▶ _Material provided_
= Beginning of Section =

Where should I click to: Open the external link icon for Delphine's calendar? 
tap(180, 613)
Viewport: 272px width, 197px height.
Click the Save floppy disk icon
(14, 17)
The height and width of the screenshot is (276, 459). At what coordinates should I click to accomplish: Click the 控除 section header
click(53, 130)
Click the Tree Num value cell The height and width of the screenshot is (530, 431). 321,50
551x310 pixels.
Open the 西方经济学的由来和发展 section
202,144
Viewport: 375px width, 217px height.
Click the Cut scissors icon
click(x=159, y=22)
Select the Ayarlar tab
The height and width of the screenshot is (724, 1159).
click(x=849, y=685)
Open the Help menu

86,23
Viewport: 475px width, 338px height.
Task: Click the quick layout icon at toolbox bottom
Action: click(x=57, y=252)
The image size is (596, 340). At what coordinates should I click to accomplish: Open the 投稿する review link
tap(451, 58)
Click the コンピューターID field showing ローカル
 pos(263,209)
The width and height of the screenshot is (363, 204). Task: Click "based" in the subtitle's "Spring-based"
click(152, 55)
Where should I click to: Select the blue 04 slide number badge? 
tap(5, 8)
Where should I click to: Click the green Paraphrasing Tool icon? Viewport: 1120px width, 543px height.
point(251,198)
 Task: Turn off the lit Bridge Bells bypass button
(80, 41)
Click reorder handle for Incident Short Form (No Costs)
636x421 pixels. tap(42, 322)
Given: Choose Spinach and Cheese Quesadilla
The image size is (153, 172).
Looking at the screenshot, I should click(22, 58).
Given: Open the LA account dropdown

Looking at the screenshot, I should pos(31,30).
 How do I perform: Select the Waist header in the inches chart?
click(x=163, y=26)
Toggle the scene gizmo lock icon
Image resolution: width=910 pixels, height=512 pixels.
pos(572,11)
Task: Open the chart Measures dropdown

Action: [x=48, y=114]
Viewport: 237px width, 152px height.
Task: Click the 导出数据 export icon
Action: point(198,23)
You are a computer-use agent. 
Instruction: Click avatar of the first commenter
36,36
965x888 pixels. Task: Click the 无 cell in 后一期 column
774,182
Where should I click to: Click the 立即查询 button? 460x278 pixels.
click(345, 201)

= End of Section =

▶ _What this task involves_
Would you output every line of the listing exactly?

▶ _Your response_
Where should I click to: Open the external link icon for Delphine's calendar? 
tap(180, 613)
Viewport: 272px width, 197px height.
Click the Save floppy disk icon
(14, 17)
The height and width of the screenshot is (276, 459). At what coordinates should I click to accomplish: Click the 控除 section header
click(53, 130)
Click the Tree Num value cell The height and width of the screenshot is (530, 431). 321,50
551x310 pixels.
Open the 西方经济学的由来和发展 section
202,144
Viewport: 375px width, 217px height.
Click the Cut scissors icon
click(x=159, y=22)
Select the Ayarlar tab
The height and width of the screenshot is (724, 1159).
click(x=849, y=685)
Open the Help menu

86,23
Viewport: 475px width, 338px height.
Task: Click the quick layout icon at toolbox bottom
Action: click(x=57, y=252)
The image size is (596, 340). At what coordinates should I click to accomplish: Open the 投稿する review link
tap(451, 58)
Click the コンピューターID field showing ローカル
 pos(263,209)
The width and height of the screenshot is (363, 204). Task: Click "based" in the subtitle's "Spring-based"
click(152, 55)
Where should I click to: Select the blue 04 slide number badge? 
tap(5, 8)
Where should I click to: Click the green Paraphrasing Tool icon? Viewport: 1120px width, 543px height.
point(251,198)
 Task: Turn off the lit Bridge Bells bypass button
(80, 41)
Click reorder handle for Incident Short Form (No Costs)
636x421 pixels. tap(42, 322)
Given: Choose Spinach and Cheese Quesadilla
The image size is (153, 172).
Looking at the screenshot, I should click(22, 58).
Given: Open the LA account dropdown

Looking at the screenshot, I should pos(31,30).
 How do I perform: Select the Waist header in the inches chart?
click(x=163, y=26)
Toggle the scene gizmo lock icon
Image resolution: width=910 pixels, height=512 pixels.
pos(572,11)
Task: Open the chart Measures dropdown

Action: [x=48, y=114]
Viewport: 237px width, 152px height.
Task: Click the 导出数据 export icon
Action: point(198,23)
You are a computer-use agent. 
Instruction: Click avatar of the first commenter
36,36
965x888 pixels. Task: Click the 无 cell in 后一期 column
774,182
Where should I click to: Click the 立即查询 button? 460x278 pixels.
click(345, 201)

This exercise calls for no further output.